In general, to define a specification for a wireless communication system, a signal to noise ratio (SNR) required for the reception is measured by conducting a simulation on a service to support or on a modulation and coding scheme (MCS) level under assumed channel conditions. Thus, a constellation error or an error vector magnitude (EVM) required at a transmitter is determined. Herein, the required EVM indicates a magnitude of the constellation error at the transmitter regardless of the channel and a receiver, which is caused by adjacent channel interference from an adjacent frequency allocation (FA), quantization based on a fixed-point design, phase noise of a radio frequency (RF) device of the transmitter, and nonlinearity of an amplifier (AMP). Unlike the SNR, the required EVM exhibits no enhancement even when the transmit power is increased. Accordingly, it is necessary to define the required EVM in the specification of the transmitter. Next, the supportable MCS level, a guard band, an FA structure, and an RF equipment requirement are determined.
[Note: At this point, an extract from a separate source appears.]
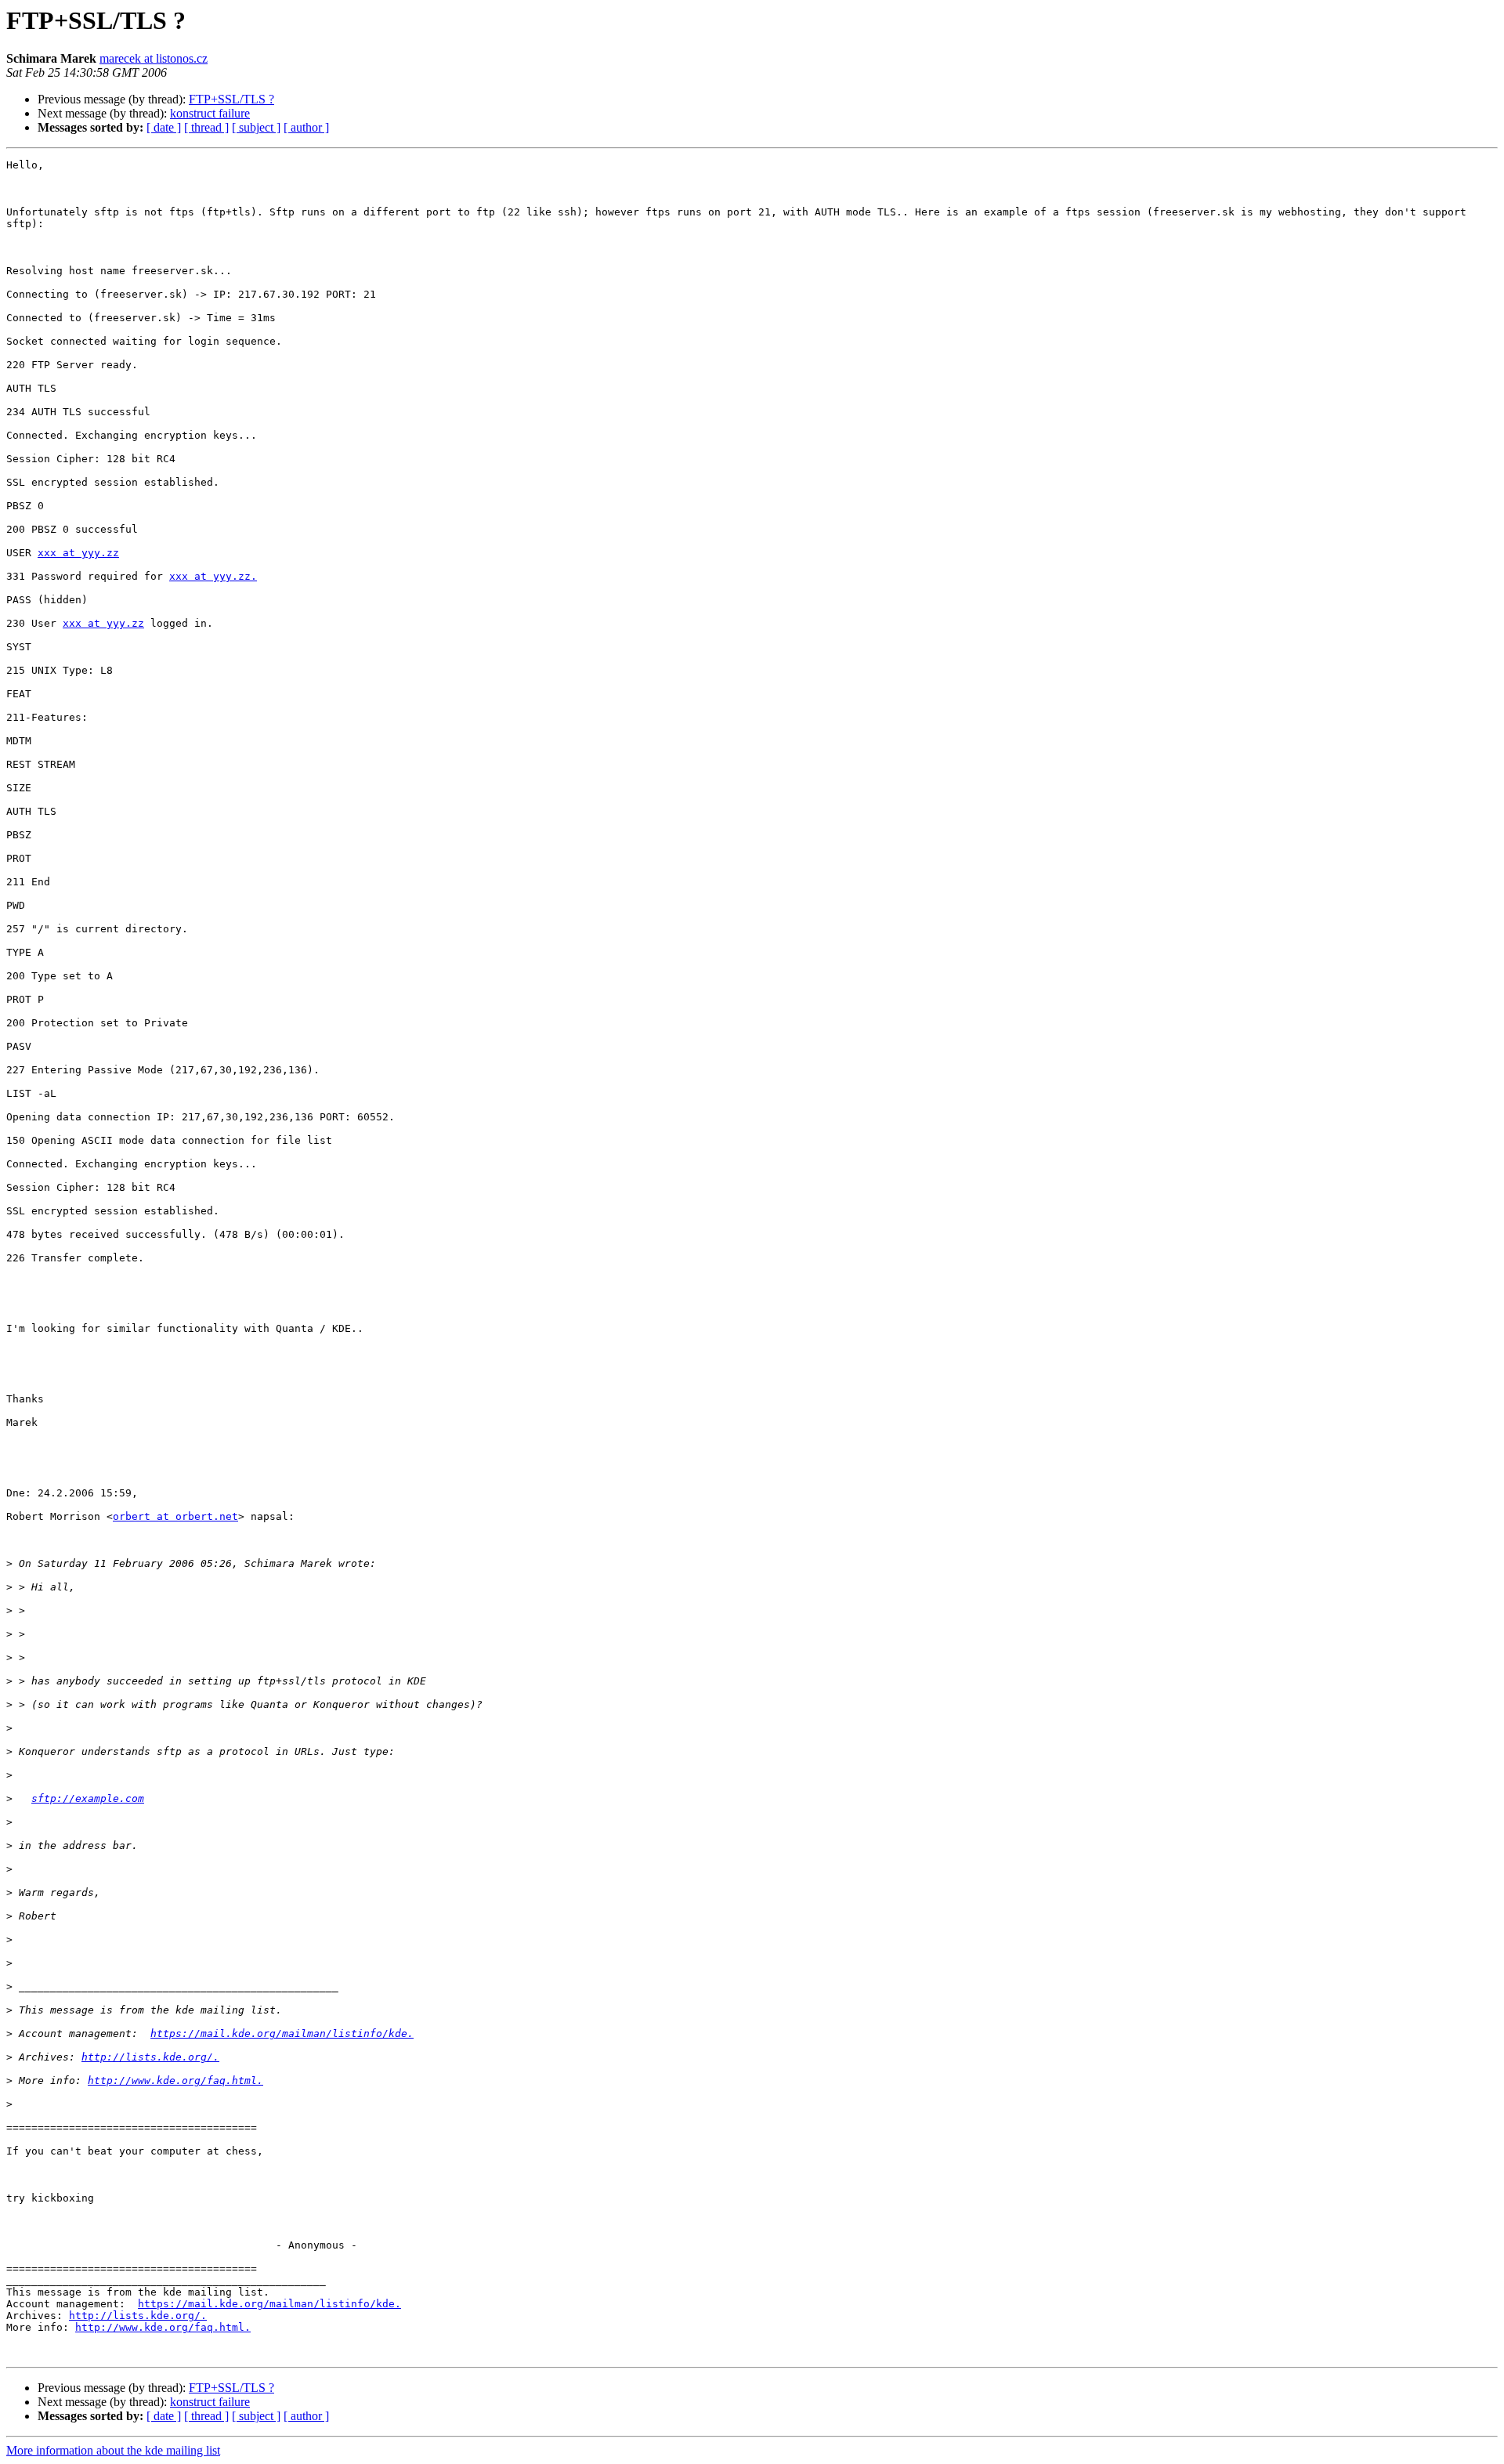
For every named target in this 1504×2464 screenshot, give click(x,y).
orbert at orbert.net (175, 1516)
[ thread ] (206, 127)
A specification of the Institute of Electrical and Electronics Engineers (IEEE) 802.16e system demands the required EVM of −15 dB ˜−30 dB to support modulation schemes ranging from quadrature phase shift keying (QPSK) to 64 quadrature amplitude modulation (QAM). Yet, the modulation scheme is not distinguished in the resource allocation. That is, a certain modulation scheme should support every resource. To this end, the guard band and the RF equipment are designed to meet the require EVM −30 dB of the maximum MCS level.
As discussed above, to support the maximum MCS level in every resource region, the number of available subcarriers decreases as the guard band becomes wider. Further, in response to the increasing demands for the broad band in a next-generation wireless communication system, when a plurality of FAs is bundled or the bandwidths are overlaid, the degradation of the resource allocation efficiency because of the wide guard band is inevitable.